The Investment Funds Institute of Canada (IFIC) has released its second report on the value of advice – The 2011 Value of Advice: Report (the 2011 Report) – providing additional quantitative evidence on the durable values that advice, and the relationship with an advisor, can mean for investors.
The 2011 Report answers the question of whether investors accumulated wealth before they sought out advice. We know that most investors first begin to work with an advisor with only modest amounts to invest– typically less than $25,000 – and at relatively young ages. The research shows that the use of advice is not limited only to wealthy individuals – most investors first seek advice in order to start investing and grow their assets.
“The mutual fund industry provides Canadians’ access to capital markets with even small amounts of investable assets,” says Joanne De Laurentiis (pictured), IFIC President and Chief Executive Officer. “With the valuable assistance of an advisor, those small amounts compounded over time can grow into a substantial investment portfolio.”
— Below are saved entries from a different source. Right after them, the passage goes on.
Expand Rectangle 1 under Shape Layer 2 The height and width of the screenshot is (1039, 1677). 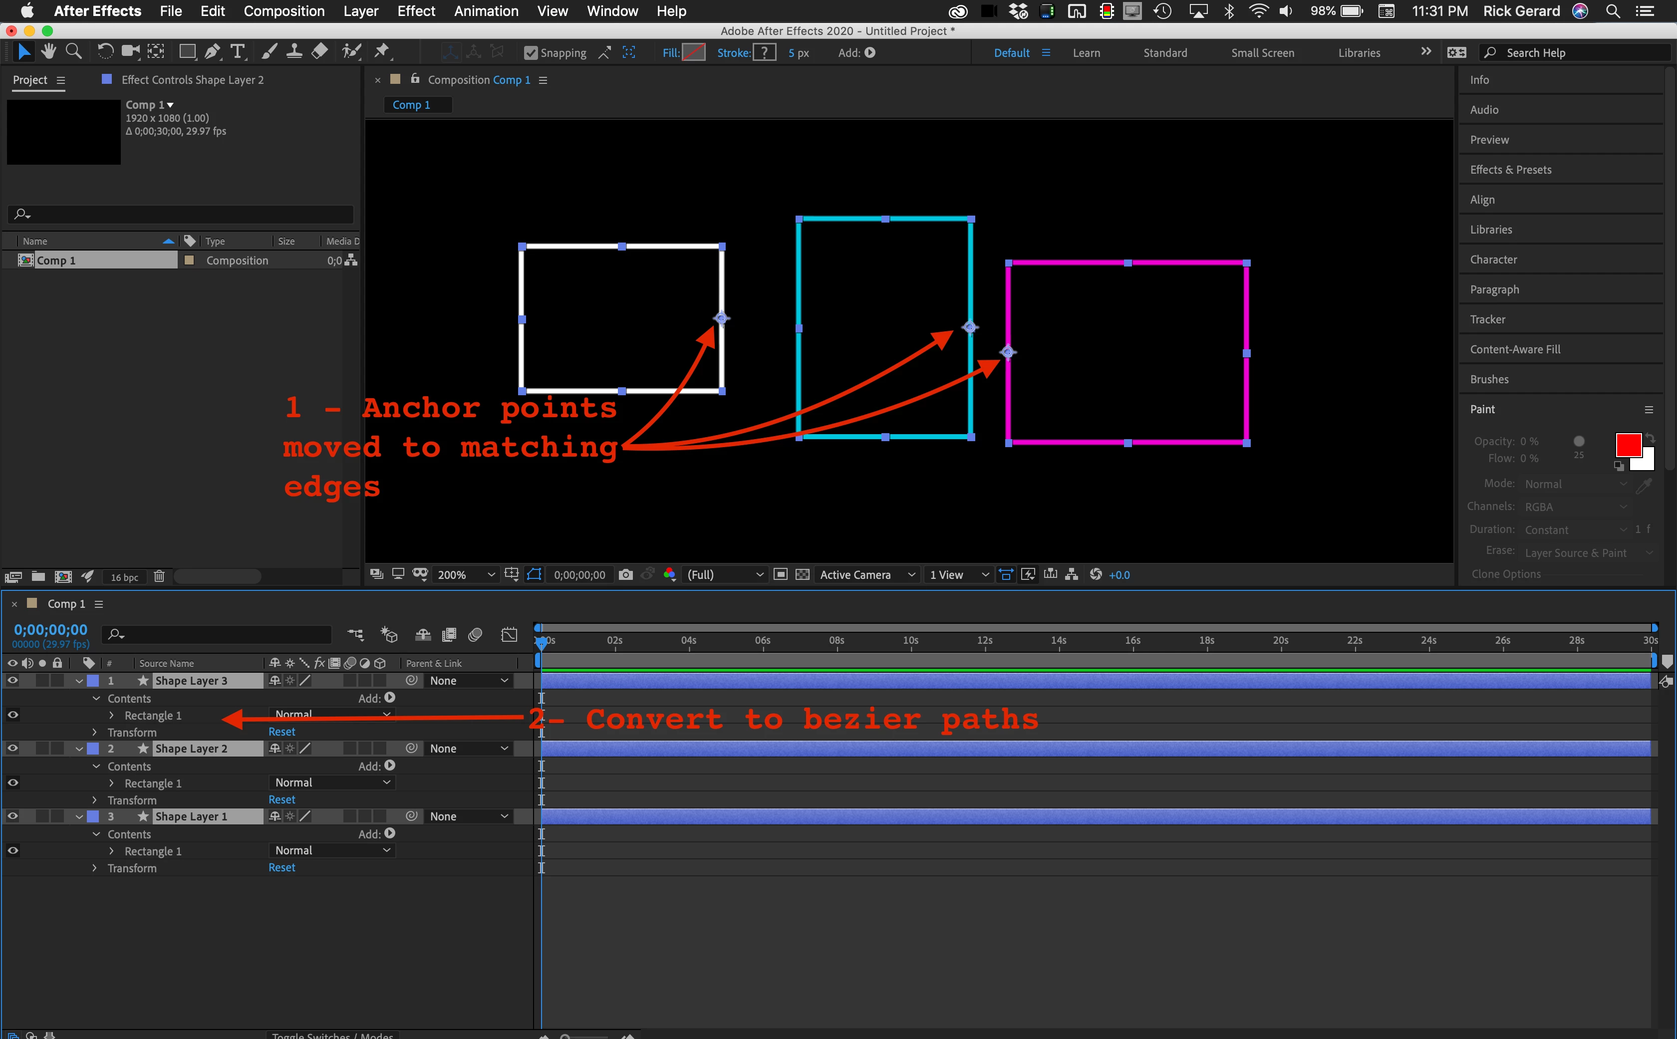[x=111, y=783]
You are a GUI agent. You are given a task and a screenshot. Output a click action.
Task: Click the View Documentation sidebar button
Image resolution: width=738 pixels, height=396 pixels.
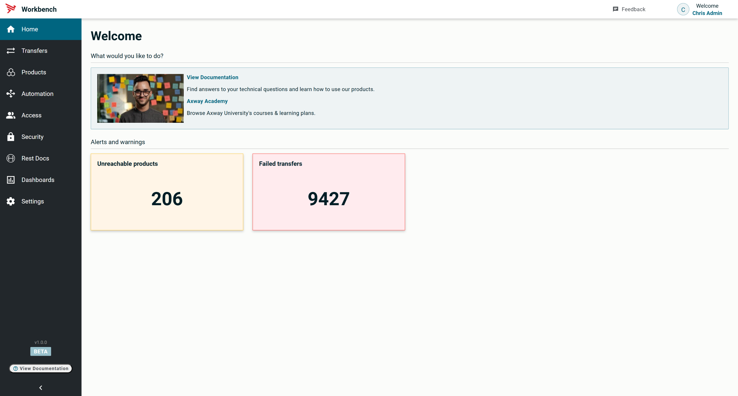tap(41, 368)
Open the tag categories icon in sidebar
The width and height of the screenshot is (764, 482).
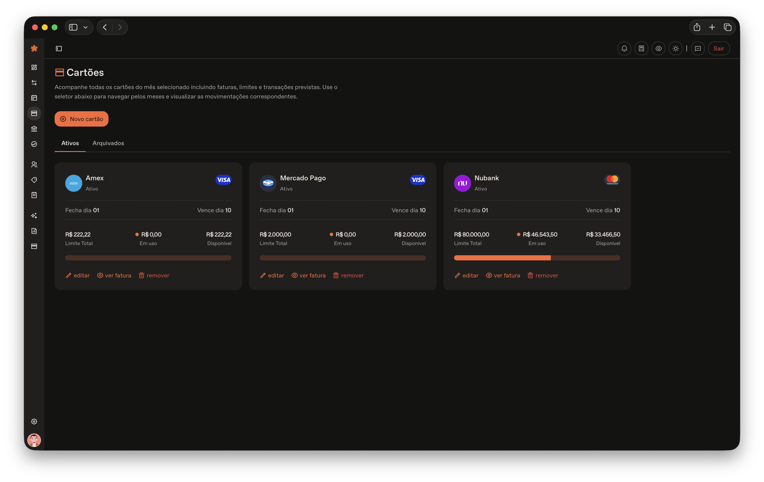34,180
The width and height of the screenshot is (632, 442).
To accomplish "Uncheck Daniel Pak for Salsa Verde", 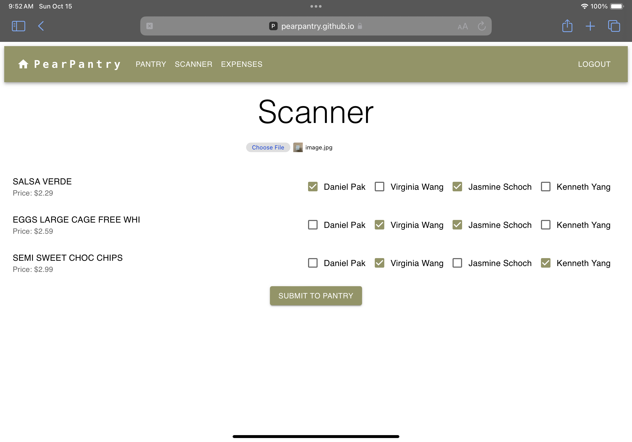I will click(313, 187).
Findings are presented that quantify some of the yield advantages of advised portfolios, which, when compounded over a working lifetime, explain the sizeably larger investment portfolios of advised investors relative to non-advised investors.
Financial and investment advice is a key contributor to the financial health of Canadians and a cornerstone of our current retail financial market. The importance of preserving a healthy advice industry should not be overlooked as we consider public policy reforms affecting the financial sector.